= Brief =
Count the lines of the items below that contain the string "will", matching case exactly, and reply with the number alone.

= Collection entries =
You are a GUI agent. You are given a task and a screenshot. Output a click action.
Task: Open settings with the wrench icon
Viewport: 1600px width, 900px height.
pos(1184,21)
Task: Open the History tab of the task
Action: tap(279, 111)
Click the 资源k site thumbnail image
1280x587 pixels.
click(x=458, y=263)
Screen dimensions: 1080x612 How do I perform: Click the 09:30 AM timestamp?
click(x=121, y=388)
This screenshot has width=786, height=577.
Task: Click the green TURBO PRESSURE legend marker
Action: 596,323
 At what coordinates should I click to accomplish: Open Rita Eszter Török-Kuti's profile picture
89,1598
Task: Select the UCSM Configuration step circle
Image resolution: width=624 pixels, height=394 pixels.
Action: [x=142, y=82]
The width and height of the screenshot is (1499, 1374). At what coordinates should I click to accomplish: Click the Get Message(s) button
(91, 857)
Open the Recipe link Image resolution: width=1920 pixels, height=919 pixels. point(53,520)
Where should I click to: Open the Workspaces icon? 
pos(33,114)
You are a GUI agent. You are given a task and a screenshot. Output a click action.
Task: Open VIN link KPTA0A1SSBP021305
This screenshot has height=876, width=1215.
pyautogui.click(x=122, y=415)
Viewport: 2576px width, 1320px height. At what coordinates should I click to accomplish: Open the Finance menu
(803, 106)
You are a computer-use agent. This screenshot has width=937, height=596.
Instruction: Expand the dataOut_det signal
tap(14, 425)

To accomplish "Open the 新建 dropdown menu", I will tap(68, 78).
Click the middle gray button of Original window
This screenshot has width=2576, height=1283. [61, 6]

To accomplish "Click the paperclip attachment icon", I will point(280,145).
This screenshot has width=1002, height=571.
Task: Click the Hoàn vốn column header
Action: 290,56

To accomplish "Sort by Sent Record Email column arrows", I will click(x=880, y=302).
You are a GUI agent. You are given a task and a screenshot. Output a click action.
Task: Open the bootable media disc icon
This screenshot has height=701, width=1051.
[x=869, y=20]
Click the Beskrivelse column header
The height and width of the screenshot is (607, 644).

= Result of the exercise =
3